Published: August 30, 2024.
The impetus for writing this article stems from a long talk I recently had with a trained Orofacial Myologist about her traumatic childhood experience involving fixed oral habit appliances. Her story was painful to listen to but not as painful as what she had to live through…
Imagine that you have been a committedly intense thumb sucker all day and all night long, starting from birth. It comforts and soothes you like nothing else. Because they care, your parents repeatedly discourage you verbally and have started applying a vile tasting polish to deter the habit. If any wet polish remains on your nails, it burns your eyes when you wipe them. By trial and error, you figure out by sucking it all off when first applied, you can resume your sucking without care. As years pass, you develop an anterior open bite. Since you suck your thumb at school or wherever you are, not surprisingly, you are considered “different” and you are a loner with no friends. At the age of seven, not knowing what else to do, your parents take you to a local orthodontist for help. His “help” is cementing an oral habit appliance (a crib/cage, rake/spurs or other) into your palate with the goal of ‘stopping the dreaded habit’. You have no say in the matter, but you emotionally and vehemently reject allowing it to “help”. You continue to thumb suck over and around it, causing pain and blistering of your thumb. Over the next three years, you endure three other types of fixed appliances with the last one being modified two times within a week! Your teeth have become very sensitive and your tongue blistered by trying to help maneuver soft foods, which is all you can eat at this point. You have had enough! By using chewing gum and one of your mom’s expensive dinner forks, you pry the device out of your mouth. Now you can suck your thumb whenever you want to but can pop the device back in when others are around! You told your parents that if they tried to have anything put back in, you would destroy fork after fork to remove it!
This was Catherine’s story. I’m sure you felt her lack of control over herself as well as her physical and emotional pain. As an adult, she has TMD issues, which she believes were caused by years of habit appliances and four years of braces. She has a fear of dentistry, as well. She confided to me that if someone had been there to talk with her about her habit and given her information in an honest, caring way, she probably would have jumped at the chance to stop! And she was sure that her parents would have definitely moved in that direction had they known of such a program.

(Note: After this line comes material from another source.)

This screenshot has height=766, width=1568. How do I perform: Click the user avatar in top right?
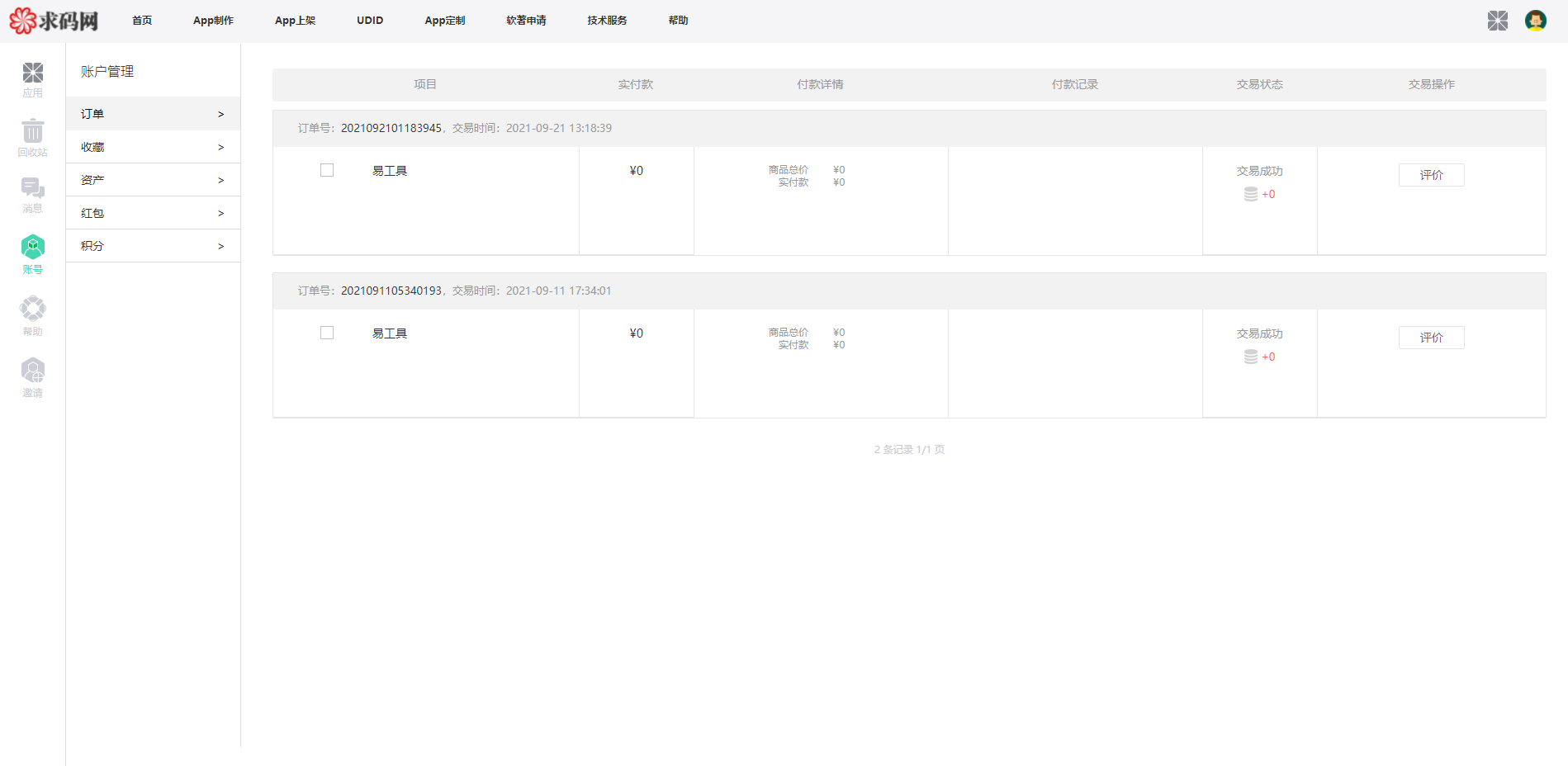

As Orofacial Myologists, we are called to change the approach from “doing to”(habit appliances) and instead “drawing from” (habit control therapy) our patients/clients. If we can help others from having to go through this, even if the circumstances are less traumatic, we have changed a life for the better. As Catherine said to me when I asked her to share her story, “Thank you for doing this. I am very grateful you are speaking up for these kids.” Let’s be sure we all speak up for these kids!!